* **Your objective**
Print every one of these records verbatim, with no changes.

+++ Data for the task

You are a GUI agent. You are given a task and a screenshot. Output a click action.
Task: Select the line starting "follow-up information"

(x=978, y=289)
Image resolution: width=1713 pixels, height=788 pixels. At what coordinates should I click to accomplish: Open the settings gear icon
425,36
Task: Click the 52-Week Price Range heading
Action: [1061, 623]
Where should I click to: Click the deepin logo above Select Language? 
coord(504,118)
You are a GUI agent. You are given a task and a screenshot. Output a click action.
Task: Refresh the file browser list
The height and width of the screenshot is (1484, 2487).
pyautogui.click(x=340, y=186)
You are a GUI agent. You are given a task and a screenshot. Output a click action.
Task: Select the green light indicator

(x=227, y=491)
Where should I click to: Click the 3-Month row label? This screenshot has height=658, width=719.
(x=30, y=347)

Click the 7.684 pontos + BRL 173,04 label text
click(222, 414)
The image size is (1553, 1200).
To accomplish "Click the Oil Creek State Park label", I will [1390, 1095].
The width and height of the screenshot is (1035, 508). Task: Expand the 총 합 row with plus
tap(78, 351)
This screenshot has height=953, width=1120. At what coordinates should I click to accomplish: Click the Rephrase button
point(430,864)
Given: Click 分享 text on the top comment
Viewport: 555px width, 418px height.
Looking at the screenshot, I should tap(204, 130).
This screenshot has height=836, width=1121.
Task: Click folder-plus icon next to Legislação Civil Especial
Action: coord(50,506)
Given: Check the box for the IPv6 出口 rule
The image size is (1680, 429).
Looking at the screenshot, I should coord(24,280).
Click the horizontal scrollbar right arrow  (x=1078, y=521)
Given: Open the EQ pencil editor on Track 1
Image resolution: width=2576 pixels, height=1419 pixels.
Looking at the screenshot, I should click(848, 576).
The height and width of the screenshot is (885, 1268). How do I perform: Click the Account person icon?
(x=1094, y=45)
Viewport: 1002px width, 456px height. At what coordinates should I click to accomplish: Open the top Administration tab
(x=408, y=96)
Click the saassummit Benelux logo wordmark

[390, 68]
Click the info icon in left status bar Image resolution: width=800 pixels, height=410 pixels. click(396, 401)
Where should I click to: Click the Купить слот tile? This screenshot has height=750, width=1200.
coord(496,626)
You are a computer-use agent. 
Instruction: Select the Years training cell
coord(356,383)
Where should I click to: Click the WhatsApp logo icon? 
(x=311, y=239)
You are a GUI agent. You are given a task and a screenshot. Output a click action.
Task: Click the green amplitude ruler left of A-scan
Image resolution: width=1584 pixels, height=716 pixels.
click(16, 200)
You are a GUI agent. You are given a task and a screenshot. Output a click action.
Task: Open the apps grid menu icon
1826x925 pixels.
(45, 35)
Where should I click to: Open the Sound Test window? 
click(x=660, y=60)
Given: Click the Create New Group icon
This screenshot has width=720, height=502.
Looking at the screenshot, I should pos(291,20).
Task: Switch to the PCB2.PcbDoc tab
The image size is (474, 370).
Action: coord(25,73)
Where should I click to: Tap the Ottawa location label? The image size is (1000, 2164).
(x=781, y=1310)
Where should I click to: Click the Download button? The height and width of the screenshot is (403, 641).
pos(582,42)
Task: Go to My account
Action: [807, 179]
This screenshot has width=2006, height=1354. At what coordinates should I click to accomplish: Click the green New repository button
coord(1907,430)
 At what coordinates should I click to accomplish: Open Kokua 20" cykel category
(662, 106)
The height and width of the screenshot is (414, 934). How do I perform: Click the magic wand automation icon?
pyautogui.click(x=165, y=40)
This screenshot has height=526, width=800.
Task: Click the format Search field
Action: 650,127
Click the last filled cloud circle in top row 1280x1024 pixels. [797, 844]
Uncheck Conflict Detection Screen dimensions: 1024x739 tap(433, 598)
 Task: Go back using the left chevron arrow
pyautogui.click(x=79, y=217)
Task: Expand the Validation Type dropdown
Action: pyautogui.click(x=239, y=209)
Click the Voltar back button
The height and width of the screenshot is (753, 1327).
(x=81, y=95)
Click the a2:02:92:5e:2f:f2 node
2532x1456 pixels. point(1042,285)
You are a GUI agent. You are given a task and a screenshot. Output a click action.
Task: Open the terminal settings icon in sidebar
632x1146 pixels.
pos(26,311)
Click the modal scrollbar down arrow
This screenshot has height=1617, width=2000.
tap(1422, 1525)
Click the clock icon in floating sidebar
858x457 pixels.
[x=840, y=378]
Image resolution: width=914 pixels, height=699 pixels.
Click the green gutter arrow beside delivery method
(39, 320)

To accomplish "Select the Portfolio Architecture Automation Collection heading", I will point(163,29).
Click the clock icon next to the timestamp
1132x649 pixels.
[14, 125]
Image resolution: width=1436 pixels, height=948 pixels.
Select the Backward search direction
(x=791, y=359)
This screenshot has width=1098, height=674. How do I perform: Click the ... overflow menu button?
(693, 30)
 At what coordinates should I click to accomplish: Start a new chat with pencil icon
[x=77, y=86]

++++++

* **Correct result**
You are a GUI agent. You are given a task and a screenshot. Output a click action.
Task: Select the line starting "follow-up information"

(x=978, y=289)
Image resolution: width=1713 pixels, height=788 pixels. At what coordinates should I click to accomplish: Open the settings gear icon
425,36
Task: Click the 52-Week Price Range heading
Action: [1061, 623]
Where should I click to: Click the deepin logo above Select Language? 
coord(504,118)
You are a GUI agent. You are given a task and a screenshot. Output a click action.
Task: Refresh the file browser list
The height and width of the screenshot is (1484, 2487).
pyautogui.click(x=340, y=186)
You are a GUI agent. You are given a task and a screenshot. Output a click action.
Task: Select the green light indicator

(x=227, y=491)
Where should I click to: Click the 3-Month row label? This screenshot has height=658, width=719.
(x=30, y=347)

Click the 7.684 pontos + BRL 173,04 label text
click(222, 414)
The image size is (1553, 1200).
To accomplish "Click the Oil Creek State Park label", I will [1390, 1095].
The width and height of the screenshot is (1035, 508). Task: Expand the 총 합 row with plus
tap(78, 351)
This screenshot has height=953, width=1120. At what coordinates should I click to accomplish: Click the Rephrase button
point(430,864)
Given: Click 分享 text on the top comment
Viewport: 555px width, 418px height.
Looking at the screenshot, I should tap(204, 130).
This screenshot has height=836, width=1121.
Task: Click folder-plus icon next to Legislação Civil Especial
Action: coord(50,506)
Given: Check the box for the IPv6 出口 rule
The image size is (1680, 429).
Looking at the screenshot, I should coord(24,280).
Click the horizontal scrollbar right arrow  (x=1078, y=521)
Given: Open the EQ pencil editor on Track 1
Image resolution: width=2576 pixels, height=1419 pixels.
Looking at the screenshot, I should click(848, 576).
The height and width of the screenshot is (885, 1268). How do I perform: Click the Account person icon?
(x=1094, y=45)
Viewport: 1002px width, 456px height. At what coordinates should I click to accomplish: Open the top Administration tab
(x=408, y=96)
Click the saassummit Benelux logo wordmark

[390, 68]
Click the info icon in left status bar Image resolution: width=800 pixels, height=410 pixels. click(396, 401)
Where should I click to: Click the Купить слот tile? This screenshot has height=750, width=1200.
coord(496,626)
You are a computer-use agent. 
Instruction: Select the Years training cell
coord(356,383)
Where should I click to: Click the WhatsApp logo icon? 
(x=311, y=239)
You are a GUI agent. You are given a task and a screenshot. Output a click action.
Task: Click the green amplitude ruler left of A-scan
Image resolution: width=1584 pixels, height=716 pixels.
click(16, 200)
You are a GUI agent. You are given a task and a screenshot. Output a click action.
Task: Open the apps grid menu icon
1826x925 pixels.
(45, 35)
Where should I click to: Open the Sound Test window? 
click(x=660, y=60)
Given: Click the Create New Group icon
This screenshot has width=720, height=502.
Looking at the screenshot, I should pos(291,20).
Task: Switch to the PCB2.PcbDoc tab
The image size is (474, 370).
Action: coord(25,73)
Where should I click to: Tap the Ottawa location label? The image size is (1000, 2164).
(x=781, y=1310)
Where should I click to: Click the Download button? The height and width of the screenshot is (403, 641).
pos(582,42)
Task: Go to My account
Action: [807, 179]
This screenshot has width=2006, height=1354. At what coordinates should I click to accomplish: Click the green New repository button
coord(1907,430)
 At what coordinates should I click to accomplish: Open Kokua 20" cykel category
(662, 106)
The height and width of the screenshot is (414, 934). How do I perform: Click the magic wand automation icon?
pyautogui.click(x=165, y=40)
This screenshot has height=526, width=800.
Task: Click the format Search field
Action: 650,127
Click the last filled cloud circle in top row 1280x1024 pixels. [797, 844]
Uncheck Conflict Detection Screen dimensions: 1024x739 tap(433, 598)
 Task: Go back using the left chevron arrow
pyautogui.click(x=79, y=217)
Task: Expand the Validation Type dropdown
Action: pyautogui.click(x=239, y=209)
Click the Voltar back button
The height and width of the screenshot is (753, 1327).
(x=81, y=95)
Click the a2:02:92:5e:2f:f2 node
2532x1456 pixels. point(1042,285)
You are a GUI agent. You are given a task and a screenshot. Output a click action.
Task: Open the terminal settings icon in sidebar
632x1146 pixels.
pos(26,311)
Click the modal scrollbar down arrow
This screenshot has height=1617, width=2000.
tap(1422, 1525)
Click the clock icon in floating sidebar
858x457 pixels.
[x=840, y=378]
Image resolution: width=914 pixels, height=699 pixels.
Click the green gutter arrow beside delivery method
(39, 320)

To accomplish "Select the Portfolio Architecture Automation Collection heading", I will point(163,29).
Click the clock icon next to the timestamp
1132x649 pixels.
[14, 125]
Image resolution: width=1436 pixels, height=948 pixels.
Select the Backward search direction
(x=791, y=359)
This screenshot has width=1098, height=674. How do I perform: Click the ... overflow menu button?
(693, 30)
 At what coordinates should I click to accomplish: Start a new chat with pencil icon
[x=77, y=86]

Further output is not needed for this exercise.